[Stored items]

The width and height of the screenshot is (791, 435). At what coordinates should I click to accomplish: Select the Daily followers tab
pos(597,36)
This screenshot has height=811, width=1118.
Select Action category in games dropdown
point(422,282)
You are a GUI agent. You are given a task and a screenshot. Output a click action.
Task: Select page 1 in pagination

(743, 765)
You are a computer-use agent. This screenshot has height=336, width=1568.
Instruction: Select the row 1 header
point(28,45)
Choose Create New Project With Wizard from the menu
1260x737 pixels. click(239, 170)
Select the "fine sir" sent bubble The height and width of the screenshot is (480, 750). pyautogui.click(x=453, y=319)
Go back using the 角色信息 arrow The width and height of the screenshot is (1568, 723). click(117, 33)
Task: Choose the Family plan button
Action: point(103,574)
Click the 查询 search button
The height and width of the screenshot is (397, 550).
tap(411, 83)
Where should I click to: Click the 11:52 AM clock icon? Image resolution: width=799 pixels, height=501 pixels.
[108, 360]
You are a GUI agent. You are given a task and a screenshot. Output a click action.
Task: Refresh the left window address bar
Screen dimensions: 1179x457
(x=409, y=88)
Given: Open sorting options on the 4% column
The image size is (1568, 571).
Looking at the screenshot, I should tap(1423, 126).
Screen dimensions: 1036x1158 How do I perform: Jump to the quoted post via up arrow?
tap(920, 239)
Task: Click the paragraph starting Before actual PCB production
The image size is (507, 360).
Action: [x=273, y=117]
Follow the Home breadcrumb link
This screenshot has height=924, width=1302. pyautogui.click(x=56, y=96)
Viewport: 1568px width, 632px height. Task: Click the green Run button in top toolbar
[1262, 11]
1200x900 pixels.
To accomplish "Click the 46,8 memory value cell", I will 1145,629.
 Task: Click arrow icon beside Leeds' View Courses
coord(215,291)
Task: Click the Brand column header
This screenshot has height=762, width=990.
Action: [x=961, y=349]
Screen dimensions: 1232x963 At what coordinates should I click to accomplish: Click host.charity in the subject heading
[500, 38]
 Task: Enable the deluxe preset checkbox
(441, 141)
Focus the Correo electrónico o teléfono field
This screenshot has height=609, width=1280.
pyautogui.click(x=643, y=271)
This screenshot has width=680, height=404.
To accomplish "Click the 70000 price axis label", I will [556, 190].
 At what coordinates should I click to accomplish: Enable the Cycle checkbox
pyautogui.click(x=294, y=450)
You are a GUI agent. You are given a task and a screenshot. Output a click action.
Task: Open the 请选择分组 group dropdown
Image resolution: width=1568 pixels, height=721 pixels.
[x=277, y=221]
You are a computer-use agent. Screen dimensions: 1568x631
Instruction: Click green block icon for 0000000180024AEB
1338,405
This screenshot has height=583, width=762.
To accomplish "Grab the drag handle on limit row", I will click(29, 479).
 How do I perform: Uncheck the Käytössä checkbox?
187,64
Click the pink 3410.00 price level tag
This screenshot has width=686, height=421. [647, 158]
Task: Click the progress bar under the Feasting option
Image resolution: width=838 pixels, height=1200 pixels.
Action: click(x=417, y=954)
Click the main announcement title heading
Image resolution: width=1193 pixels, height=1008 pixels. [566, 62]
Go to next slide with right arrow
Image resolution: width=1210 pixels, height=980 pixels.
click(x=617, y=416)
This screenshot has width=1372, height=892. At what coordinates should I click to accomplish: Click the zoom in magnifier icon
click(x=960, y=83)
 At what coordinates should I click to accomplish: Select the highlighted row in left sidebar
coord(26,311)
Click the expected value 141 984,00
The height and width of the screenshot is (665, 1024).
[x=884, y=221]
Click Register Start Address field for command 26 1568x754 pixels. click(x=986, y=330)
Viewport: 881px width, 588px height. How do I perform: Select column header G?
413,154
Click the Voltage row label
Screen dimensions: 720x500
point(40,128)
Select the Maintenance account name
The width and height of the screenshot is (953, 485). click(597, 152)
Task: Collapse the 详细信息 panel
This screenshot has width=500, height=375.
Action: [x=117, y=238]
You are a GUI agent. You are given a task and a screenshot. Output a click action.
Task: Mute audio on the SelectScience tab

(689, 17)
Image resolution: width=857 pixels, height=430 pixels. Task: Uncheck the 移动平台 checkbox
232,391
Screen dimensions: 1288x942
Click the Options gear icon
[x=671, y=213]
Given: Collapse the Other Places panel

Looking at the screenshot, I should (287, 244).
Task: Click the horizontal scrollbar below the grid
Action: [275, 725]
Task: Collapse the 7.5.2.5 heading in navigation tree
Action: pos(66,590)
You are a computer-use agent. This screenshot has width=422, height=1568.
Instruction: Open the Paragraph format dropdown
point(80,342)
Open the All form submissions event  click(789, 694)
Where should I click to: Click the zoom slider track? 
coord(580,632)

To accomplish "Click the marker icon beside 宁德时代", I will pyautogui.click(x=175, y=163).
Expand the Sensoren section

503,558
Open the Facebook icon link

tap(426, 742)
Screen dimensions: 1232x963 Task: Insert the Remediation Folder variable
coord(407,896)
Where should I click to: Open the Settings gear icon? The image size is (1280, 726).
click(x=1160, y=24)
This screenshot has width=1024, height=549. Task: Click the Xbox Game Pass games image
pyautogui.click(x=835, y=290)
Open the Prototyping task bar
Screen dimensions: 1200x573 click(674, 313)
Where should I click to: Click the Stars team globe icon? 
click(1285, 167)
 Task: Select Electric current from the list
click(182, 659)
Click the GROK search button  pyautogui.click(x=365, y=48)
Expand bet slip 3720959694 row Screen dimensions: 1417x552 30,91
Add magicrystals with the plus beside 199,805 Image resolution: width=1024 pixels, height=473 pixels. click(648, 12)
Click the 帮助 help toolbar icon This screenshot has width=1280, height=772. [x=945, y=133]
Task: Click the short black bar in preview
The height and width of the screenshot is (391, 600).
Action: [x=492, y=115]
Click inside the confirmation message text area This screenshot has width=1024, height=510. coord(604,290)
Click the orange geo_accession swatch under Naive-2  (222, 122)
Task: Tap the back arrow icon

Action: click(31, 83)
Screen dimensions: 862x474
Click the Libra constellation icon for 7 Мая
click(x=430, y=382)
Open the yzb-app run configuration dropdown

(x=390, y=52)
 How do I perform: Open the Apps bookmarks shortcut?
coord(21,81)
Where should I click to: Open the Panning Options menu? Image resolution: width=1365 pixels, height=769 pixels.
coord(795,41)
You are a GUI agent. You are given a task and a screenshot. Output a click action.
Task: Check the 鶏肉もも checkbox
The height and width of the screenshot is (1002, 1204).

● **Exercise objective**: Write the entries out a second time. Match them exactly.

● **Response**:
The width and height of the screenshot is (791, 435). At what coordinates should I click to accomplish: Select the Daily followers tab
pos(597,36)
This screenshot has height=811, width=1118.
Select Action category in games dropdown
point(422,282)
You are a GUI agent. You are given a task and a screenshot. Output a click action.
Task: Select page 1 in pagination

(743, 765)
You are a computer-use agent. This screenshot has height=336, width=1568.
Instruction: Select the row 1 header
point(28,45)
Choose Create New Project With Wizard from the menu
1260x737 pixels. click(239, 170)
Select the "fine sir" sent bubble The height and width of the screenshot is (480, 750). pyautogui.click(x=453, y=319)
Go back using the 角色信息 arrow The width and height of the screenshot is (1568, 723). click(117, 33)
Task: Choose the Family plan button
Action: point(103,574)
Click the 查询 search button
The height and width of the screenshot is (397, 550).
tap(411, 83)
Where should I click to: Click the 11:52 AM clock icon? Image resolution: width=799 pixels, height=501 pixels.
[108, 360]
You are a GUI agent. You are given a task and a screenshot. Output a click action.
Task: Refresh the left window address bar
Screen dimensions: 1179x457
(x=409, y=88)
Given: Open sorting options on the 4% column
The image size is (1568, 571).
Looking at the screenshot, I should tap(1423, 126).
Screen dimensions: 1036x1158 How do I perform: Jump to the quoted post via up arrow?
tap(920, 239)
Task: Click the paragraph starting Before actual PCB production
The image size is (507, 360).
Action: [x=273, y=117]
Follow the Home breadcrumb link
This screenshot has height=924, width=1302. pyautogui.click(x=56, y=96)
Viewport: 1568px width, 632px height. Task: Click the green Run button in top toolbar
[1262, 11]
1200x900 pixels.
To accomplish "Click the 46,8 memory value cell", I will 1145,629.
 Task: Click arrow icon beside Leeds' View Courses
coord(215,291)
Task: Click the Brand column header
This screenshot has height=762, width=990.
Action: [x=961, y=349]
Screen dimensions: 1232x963 At what coordinates should I click to accomplish: Click host.charity in the subject heading
[500, 38]
 Task: Enable the deluxe preset checkbox
(441, 141)
Focus the Correo electrónico o teléfono field
This screenshot has height=609, width=1280.
pyautogui.click(x=643, y=271)
This screenshot has width=680, height=404.
To accomplish "Click the 70000 price axis label", I will [556, 190].
 At what coordinates should I click to accomplish: Enable the Cycle checkbox
pyautogui.click(x=294, y=450)
You are a GUI agent. You are given a task and a screenshot. Output a click action.
Task: Open the 请选择分组 group dropdown
Image resolution: width=1568 pixels, height=721 pixels.
[x=277, y=221]
You are a computer-use agent. Screen dimensions: 1568x631
Instruction: Click green block icon for 0000000180024AEB
1338,405
This screenshot has height=583, width=762.
To accomplish "Grab the drag handle on limit row", I will click(29, 479).
 How do I perform: Uncheck the Käytössä checkbox?
187,64
Click the pink 3410.00 price level tag
This screenshot has width=686, height=421. [647, 158]
Task: Click the progress bar under the Feasting option
Image resolution: width=838 pixels, height=1200 pixels.
Action: click(x=417, y=954)
Click the main announcement title heading
Image resolution: width=1193 pixels, height=1008 pixels. [566, 62]
Go to next slide with right arrow
Image resolution: width=1210 pixels, height=980 pixels.
click(x=617, y=416)
This screenshot has width=1372, height=892. At what coordinates should I click to accomplish: Click the zoom in magnifier icon
click(x=960, y=83)
 At what coordinates should I click to accomplish: Select the highlighted row in left sidebar
coord(26,311)
Click the expected value 141 984,00
The height and width of the screenshot is (665, 1024).
[x=884, y=221]
Click Register Start Address field for command 26 1568x754 pixels. click(x=986, y=330)
Viewport: 881px width, 588px height. How do I perform: Select column header G?
413,154
Click the Voltage row label
Screen dimensions: 720x500
point(40,128)
Select the Maintenance account name
The width and height of the screenshot is (953, 485). click(597, 152)
Task: Collapse the 详细信息 panel
This screenshot has width=500, height=375.
Action: [x=117, y=238]
You are a GUI agent. You are given a task and a screenshot. Output a click action.
Task: Mute audio on the SelectScience tab

(689, 17)
Image resolution: width=857 pixels, height=430 pixels. Task: Uncheck the 移动平台 checkbox
232,391
Screen dimensions: 1288x942
Click the Options gear icon
[x=671, y=213]
Given: Collapse the Other Places panel

Looking at the screenshot, I should (287, 244).
Task: Click the horizontal scrollbar below the grid
Action: [275, 725]
Task: Collapse the 7.5.2.5 heading in navigation tree
Action: pos(66,590)
You are a computer-use agent. This screenshot has width=422, height=1568.
Instruction: Open the Paragraph format dropdown
point(80,342)
Open the All form submissions event  click(789, 694)
Where should I click to: Click the zoom slider track? 
coord(580,632)

To accomplish "Click the marker icon beside 宁德时代", I will pyautogui.click(x=175, y=163).
Expand the Sensoren section

503,558
Open the Facebook icon link

tap(426, 742)
Screen dimensions: 1232x963 Task: Insert the Remediation Folder variable
coord(407,896)
Where should I click to: Open the Settings gear icon? The image size is (1280, 726).
click(x=1160, y=24)
This screenshot has width=1024, height=549. Task: Click the Xbox Game Pass games image
pyautogui.click(x=835, y=290)
Open the Prototyping task bar
Screen dimensions: 1200x573 click(674, 313)
Where should I click to: Click the Stars team globe icon? 
click(1285, 167)
 Task: Select Electric current from the list
click(182, 659)
Click the GROK search button  pyautogui.click(x=365, y=48)
Expand bet slip 3720959694 row Screen dimensions: 1417x552 30,91
Add magicrystals with the plus beside 199,805 Image resolution: width=1024 pixels, height=473 pixels. click(648, 12)
Click the 帮助 help toolbar icon This screenshot has width=1280, height=772. [x=945, y=133]
Task: Click the short black bar in preview
The height and width of the screenshot is (391, 600).
Action: [x=492, y=115]
Click inside the confirmation message text area This screenshot has width=1024, height=510. coord(604,290)
Click the orange geo_accession swatch under Naive-2  (222, 122)
Task: Tap the back arrow icon

Action: click(31, 83)
Screen dimensions: 862x474
Click the Libra constellation icon for 7 Мая
click(x=430, y=382)
Open the yzb-app run configuration dropdown

(x=390, y=52)
 How do I perform: Open the Apps bookmarks shortcut?
coord(21,81)
Where should I click to: Open the Panning Options menu? Image resolution: width=1365 pixels, height=769 pixels.
coord(795,41)
You are a GUI agent. You are given a task and a screenshot. Output a click action.
Task: Check the 鶏肉もも checkbox
The height and width of the screenshot is (1002, 1204).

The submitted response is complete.